5.2.18

Missing

 La pluie est venue hier dans la nuit. Il a plu, presque sans discontinuer, toute la journée. Il fait froid. Pour s'abriter du mieux possible, les pigeons se sont rassemblés, serrés en couple, contre les portes fenêtres du #205. Après leurs avoir causé quelques frayeurs en se jetant contre les vitres, Saki a finalement décidé de les laisser se réchauffer tranquillement. Les pigeons passeront ainsi cette froide et seconde nuit ruisselante en paix. Tu t'es félicité pour avoir stocké suffisamment de victuailles et de cigarettes, samedi, afin de ne pas être obligé de braver les intempéries en ce début de semaine. Tu a pris tout le temps nécessaire pour vaquer aux détestables mais incontournables tâches ménagères, telles que nettoyer la vaisselle, changer la litière de Saki, donner un coup de balai, etc.. Tu as aussi préparé de quoi te restaurer pour les quatre ou cinq jours à venir. Tu n'auras plus qu'à réchauffer tes prochains repas. Saki, lui, mange tous ses repas froids, même en hiver. Vous avez plusieurs fois joué ensemble quand Saki a senti l'envie de se dégourdir les pattes, à la suite de ses multiples siestes. Le reste du temps, tu as lu quelques pages de Pessoa, d'autres de Pamuk, tu as classé et sauvegardé des textes et des images sur ton PC, mais tu n'as rien produit de particulier, sinon en photoshopant une vieille photographie aux couleurs orageuses de fin d'été, histoire de propager un rayon de lumière dans ta tête.

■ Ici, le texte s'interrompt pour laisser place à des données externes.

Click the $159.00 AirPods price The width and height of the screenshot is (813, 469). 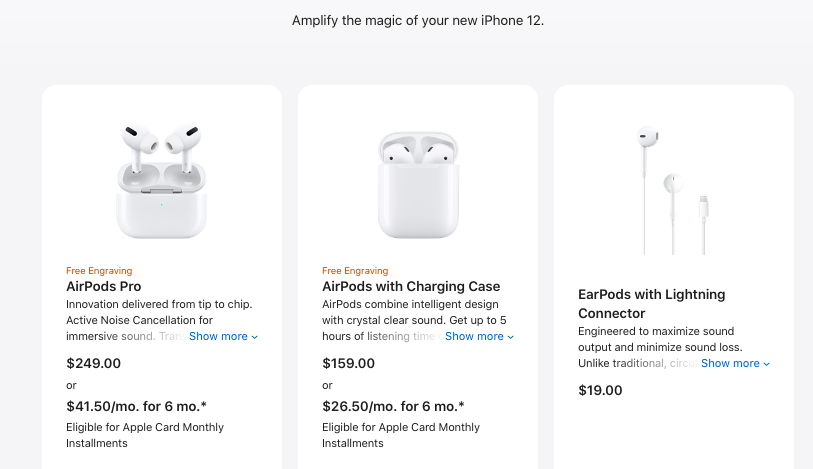348,363
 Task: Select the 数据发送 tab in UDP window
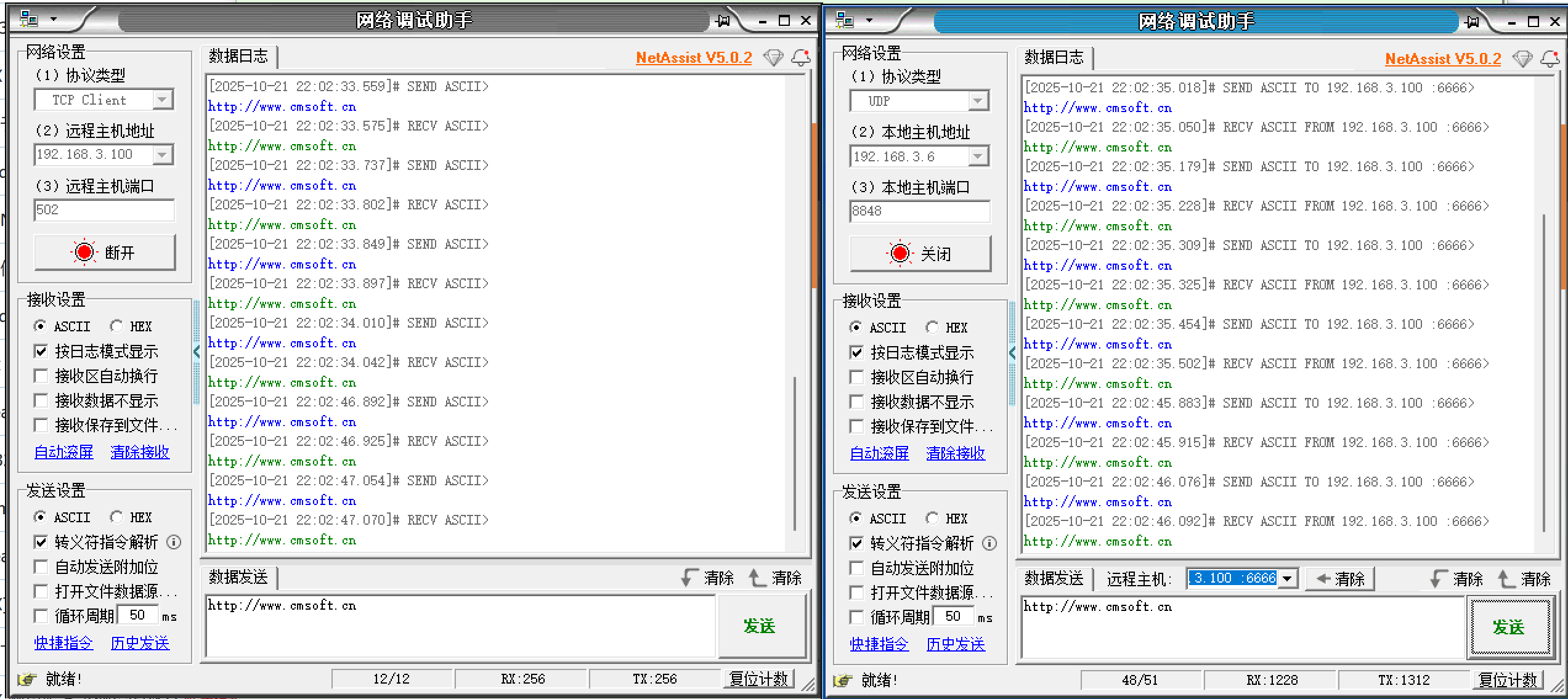[x=1054, y=578]
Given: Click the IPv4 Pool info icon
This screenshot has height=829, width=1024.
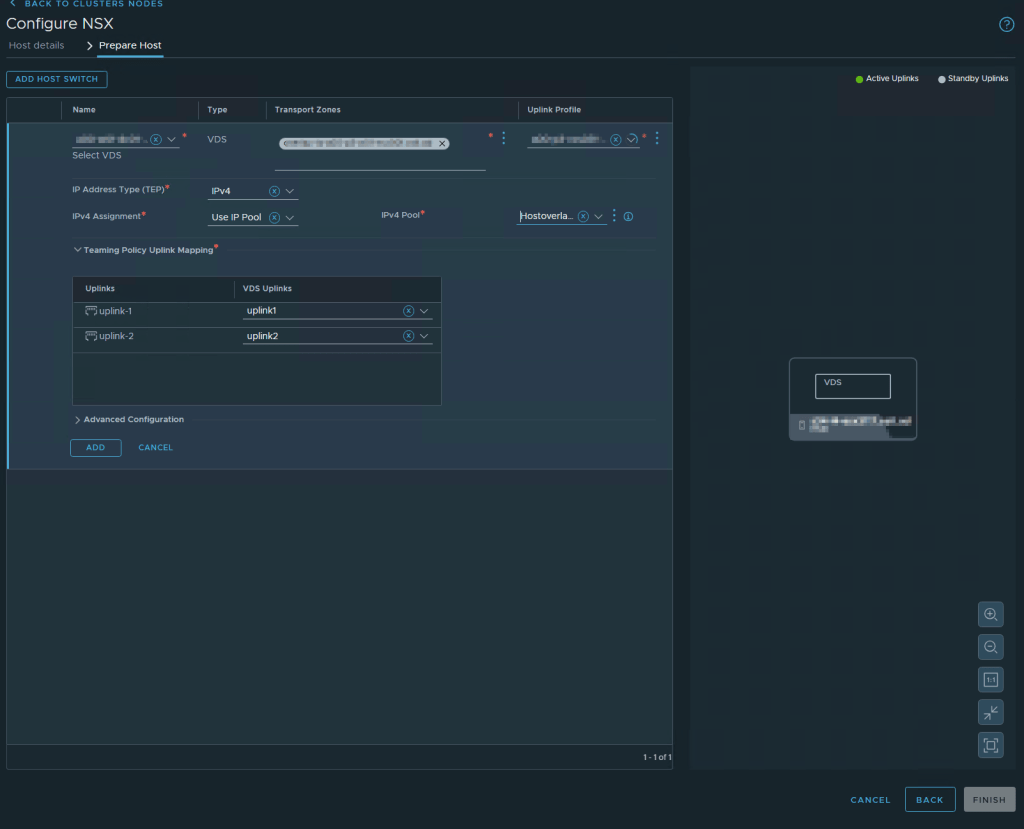Looking at the screenshot, I should pyautogui.click(x=628, y=216).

 Tu as encore écouté de nouvelles musiques sur Bandcamp. Et, acte maintenant plutôt rare, tu as rapidement survolé quelques blogs d'individus, plus ou moins connus de toi, qui prétendent écrire — mais pas comme toi, c'est sûr ! En fin d'après-midi, tu as passé un moment à parler au téléphone avec BBL. Et puis, ce soir, tu as ouvert un grand cahier noir, vierge de toute écriture en dehors de trois premières pages magnifiquement remplies par la main de ta fiancée. Sur la page d'après, tu as inscrit, au stylo à encre, une encre très noire, les initiales — accolées d'un point — du prénom et du nom de ta fiancée, puis tu as soigneusement calligraphié deux petits points, l'un au-dessus de l'autre, et, enfin, tu as lentement écrit les deux mots suivants : « Portée disparue ». Tu as refermé le cahier. Tu ne l'as pas rangé. Tu l'as laissé sur le bureau noir, le plus large des trois bureaux à ta disposition. Saki est alors venu se coucher sur la couverture cartonnée du grand cahier. Tu t'es ensuite calé dans un siège, face au bureau blanc. Tu as rallumé le PC. Tu as raconté votre journée, celle de Saki et la tienne. Tu finis de boire un café déjà presque froid et tu fumes une énième Winston. Voilà, ce sera tout pour le moment. Tu penses, sur l'instant, n'avoir rien de plus à dire.